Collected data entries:
<<<<

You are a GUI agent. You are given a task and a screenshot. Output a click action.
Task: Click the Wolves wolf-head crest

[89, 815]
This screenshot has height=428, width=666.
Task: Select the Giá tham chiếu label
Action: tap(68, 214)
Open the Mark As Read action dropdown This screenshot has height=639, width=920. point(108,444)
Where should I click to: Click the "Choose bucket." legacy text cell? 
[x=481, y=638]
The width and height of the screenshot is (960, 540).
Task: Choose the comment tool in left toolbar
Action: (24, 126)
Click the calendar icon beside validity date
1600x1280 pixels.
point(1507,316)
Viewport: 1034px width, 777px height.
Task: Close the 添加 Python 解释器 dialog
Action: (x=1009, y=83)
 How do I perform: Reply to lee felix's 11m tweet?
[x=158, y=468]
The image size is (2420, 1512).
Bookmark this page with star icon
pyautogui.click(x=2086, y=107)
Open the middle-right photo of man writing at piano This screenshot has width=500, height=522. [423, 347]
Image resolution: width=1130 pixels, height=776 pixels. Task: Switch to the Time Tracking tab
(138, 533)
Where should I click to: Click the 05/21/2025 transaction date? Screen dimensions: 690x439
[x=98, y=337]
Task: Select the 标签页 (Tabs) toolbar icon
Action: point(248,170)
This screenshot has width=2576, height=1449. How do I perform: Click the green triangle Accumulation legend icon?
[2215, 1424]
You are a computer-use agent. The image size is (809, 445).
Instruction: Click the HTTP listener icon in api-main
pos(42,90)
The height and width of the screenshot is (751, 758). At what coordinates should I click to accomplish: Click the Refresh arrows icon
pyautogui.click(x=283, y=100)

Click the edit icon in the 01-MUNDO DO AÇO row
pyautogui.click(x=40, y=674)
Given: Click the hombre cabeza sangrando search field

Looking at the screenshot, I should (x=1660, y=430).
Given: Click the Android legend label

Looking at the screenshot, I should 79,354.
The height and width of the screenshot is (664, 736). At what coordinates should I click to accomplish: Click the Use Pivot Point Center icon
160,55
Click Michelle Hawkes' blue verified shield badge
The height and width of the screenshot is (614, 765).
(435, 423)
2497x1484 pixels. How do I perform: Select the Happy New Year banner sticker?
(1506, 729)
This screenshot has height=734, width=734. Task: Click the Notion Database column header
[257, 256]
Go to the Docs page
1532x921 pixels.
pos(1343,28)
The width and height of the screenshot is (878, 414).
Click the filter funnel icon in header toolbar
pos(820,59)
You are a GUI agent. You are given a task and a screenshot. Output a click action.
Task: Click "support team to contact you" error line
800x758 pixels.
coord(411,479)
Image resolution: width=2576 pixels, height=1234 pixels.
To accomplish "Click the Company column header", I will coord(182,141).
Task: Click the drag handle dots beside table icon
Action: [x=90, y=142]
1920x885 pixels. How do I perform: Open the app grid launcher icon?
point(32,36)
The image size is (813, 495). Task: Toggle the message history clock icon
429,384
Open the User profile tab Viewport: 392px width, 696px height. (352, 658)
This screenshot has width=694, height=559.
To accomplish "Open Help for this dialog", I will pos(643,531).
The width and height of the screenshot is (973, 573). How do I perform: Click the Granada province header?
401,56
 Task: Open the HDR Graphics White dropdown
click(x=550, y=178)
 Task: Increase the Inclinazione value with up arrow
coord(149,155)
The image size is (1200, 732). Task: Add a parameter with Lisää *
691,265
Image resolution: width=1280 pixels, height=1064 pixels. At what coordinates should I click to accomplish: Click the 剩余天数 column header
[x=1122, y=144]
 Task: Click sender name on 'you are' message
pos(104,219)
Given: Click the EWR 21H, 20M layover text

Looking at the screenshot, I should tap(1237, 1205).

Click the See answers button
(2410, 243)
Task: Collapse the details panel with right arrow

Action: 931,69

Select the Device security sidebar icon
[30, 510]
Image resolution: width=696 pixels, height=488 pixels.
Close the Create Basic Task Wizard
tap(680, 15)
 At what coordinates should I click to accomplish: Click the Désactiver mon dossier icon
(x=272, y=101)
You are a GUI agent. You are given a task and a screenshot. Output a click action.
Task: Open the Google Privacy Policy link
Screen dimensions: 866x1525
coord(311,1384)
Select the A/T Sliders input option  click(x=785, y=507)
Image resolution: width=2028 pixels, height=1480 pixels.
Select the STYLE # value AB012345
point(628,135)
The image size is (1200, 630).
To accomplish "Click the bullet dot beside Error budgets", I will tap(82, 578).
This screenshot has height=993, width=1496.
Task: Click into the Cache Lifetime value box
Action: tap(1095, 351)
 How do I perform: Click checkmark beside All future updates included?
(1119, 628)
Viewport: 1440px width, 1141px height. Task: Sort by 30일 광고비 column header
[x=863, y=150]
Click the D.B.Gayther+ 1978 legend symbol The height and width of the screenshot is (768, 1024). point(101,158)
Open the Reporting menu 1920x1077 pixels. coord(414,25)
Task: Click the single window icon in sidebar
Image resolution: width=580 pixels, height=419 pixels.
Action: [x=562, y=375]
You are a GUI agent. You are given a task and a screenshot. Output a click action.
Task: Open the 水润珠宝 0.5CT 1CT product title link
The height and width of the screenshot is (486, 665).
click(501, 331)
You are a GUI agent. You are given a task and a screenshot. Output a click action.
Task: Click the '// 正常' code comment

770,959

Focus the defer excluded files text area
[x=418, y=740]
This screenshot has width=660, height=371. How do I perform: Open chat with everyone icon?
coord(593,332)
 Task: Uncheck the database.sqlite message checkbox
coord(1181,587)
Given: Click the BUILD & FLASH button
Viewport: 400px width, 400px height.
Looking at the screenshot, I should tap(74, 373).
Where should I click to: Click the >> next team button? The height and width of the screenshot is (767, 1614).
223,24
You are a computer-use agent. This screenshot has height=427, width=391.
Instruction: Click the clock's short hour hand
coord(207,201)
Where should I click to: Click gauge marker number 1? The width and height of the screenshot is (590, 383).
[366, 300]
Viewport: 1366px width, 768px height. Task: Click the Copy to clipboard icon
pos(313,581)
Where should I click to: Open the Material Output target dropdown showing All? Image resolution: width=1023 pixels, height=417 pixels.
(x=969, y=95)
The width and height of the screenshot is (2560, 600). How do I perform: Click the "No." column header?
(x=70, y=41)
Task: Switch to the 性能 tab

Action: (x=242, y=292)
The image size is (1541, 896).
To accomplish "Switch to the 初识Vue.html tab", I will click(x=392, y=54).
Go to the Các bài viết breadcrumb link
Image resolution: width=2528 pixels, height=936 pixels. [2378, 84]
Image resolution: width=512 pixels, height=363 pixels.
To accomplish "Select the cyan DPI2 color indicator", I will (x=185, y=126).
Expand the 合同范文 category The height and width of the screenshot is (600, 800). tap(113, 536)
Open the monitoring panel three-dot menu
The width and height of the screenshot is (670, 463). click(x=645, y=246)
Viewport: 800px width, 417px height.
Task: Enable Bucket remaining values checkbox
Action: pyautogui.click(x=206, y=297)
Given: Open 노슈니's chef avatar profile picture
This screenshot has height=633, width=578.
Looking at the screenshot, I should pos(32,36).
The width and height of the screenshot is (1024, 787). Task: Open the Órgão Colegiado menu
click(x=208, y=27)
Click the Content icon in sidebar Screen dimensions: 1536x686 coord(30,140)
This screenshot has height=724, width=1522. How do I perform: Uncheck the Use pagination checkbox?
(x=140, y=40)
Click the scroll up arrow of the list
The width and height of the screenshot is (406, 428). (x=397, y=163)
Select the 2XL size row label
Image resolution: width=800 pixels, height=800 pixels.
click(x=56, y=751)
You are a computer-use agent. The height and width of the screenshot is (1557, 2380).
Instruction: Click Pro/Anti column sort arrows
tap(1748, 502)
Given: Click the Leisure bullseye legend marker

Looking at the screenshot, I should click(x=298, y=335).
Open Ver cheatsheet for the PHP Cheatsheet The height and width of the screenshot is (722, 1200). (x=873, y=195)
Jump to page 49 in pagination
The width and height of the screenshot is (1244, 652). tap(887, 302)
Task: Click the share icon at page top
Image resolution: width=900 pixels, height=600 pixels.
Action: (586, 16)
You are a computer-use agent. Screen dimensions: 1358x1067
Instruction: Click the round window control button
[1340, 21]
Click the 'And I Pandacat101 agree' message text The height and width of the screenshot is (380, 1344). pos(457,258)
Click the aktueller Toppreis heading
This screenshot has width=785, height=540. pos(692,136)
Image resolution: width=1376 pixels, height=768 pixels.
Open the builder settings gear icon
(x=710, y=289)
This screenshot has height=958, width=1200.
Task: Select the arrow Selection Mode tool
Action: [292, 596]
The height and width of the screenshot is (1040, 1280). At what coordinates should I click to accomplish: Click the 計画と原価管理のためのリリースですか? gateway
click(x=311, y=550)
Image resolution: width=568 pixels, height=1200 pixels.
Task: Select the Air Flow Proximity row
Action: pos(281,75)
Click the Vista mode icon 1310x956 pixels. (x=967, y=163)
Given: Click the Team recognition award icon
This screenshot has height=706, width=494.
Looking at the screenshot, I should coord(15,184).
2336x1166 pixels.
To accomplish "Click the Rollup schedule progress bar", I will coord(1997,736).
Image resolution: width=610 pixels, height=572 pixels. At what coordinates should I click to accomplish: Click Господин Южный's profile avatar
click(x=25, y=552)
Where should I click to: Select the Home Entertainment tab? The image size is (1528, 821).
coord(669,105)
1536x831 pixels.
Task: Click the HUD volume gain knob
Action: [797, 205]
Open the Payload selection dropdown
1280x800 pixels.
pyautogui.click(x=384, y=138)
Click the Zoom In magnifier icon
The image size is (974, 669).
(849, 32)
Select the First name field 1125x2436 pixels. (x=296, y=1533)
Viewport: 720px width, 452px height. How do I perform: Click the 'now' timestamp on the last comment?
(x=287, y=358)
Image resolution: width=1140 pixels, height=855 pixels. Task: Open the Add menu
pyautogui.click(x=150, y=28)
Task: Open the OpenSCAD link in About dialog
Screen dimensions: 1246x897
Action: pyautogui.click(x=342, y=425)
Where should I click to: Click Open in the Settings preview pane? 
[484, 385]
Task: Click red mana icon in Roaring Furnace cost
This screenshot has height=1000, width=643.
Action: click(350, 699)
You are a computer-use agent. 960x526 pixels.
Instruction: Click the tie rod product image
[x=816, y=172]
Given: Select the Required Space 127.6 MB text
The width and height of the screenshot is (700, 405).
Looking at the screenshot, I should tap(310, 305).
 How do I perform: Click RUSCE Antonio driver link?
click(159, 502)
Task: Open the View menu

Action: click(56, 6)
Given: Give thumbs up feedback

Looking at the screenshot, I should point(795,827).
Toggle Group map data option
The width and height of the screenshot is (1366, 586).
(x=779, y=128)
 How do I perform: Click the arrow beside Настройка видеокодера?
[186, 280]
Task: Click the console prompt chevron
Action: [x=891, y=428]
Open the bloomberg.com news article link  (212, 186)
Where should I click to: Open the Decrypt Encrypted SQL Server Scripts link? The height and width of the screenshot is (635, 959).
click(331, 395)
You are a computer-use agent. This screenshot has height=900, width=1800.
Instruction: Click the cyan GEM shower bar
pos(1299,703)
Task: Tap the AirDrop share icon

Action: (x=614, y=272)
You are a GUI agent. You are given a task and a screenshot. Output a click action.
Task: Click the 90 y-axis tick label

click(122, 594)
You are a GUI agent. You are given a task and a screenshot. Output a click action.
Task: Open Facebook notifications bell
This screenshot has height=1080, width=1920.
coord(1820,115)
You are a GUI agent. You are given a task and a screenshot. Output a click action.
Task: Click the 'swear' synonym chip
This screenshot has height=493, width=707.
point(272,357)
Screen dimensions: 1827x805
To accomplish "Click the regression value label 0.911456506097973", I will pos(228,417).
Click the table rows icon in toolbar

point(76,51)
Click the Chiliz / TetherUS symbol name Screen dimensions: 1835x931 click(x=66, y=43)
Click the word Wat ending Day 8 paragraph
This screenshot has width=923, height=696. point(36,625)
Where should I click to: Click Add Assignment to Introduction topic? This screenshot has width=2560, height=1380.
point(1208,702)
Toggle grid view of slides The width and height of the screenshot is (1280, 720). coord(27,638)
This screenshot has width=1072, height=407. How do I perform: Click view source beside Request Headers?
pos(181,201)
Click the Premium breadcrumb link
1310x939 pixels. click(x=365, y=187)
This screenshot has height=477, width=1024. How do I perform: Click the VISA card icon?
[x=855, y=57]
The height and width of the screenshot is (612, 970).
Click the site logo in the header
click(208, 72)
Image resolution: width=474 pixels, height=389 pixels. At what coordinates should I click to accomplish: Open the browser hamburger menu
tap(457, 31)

>>>>

* [WRITTEN REQUEST]
Retype the lines of the listing from the one containing "This screenshot has width=694, height=559." through the one containing "[x=1122, y=144]", inclusive.

* [ANSWER TO THIS TASK]
This screenshot has width=694, height=559.
To accomplish "Open Help for this dialog", I will pos(643,531).
The width and height of the screenshot is (973, 573). How do I perform: Click the Granada province header?
401,56
 Task: Open the HDR Graphics White dropdown
click(x=550, y=178)
 Task: Increase the Inclinazione value with up arrow
coord(149,155)
The image size is (1200, 732). Task: Add a parameter with Lisää *
691,265
Image resolution: width=1280 pixels, height=1064 pixels. At what coordinates should I click to accomplish: Click the 剩余天数 column header
[x=1122, y=144]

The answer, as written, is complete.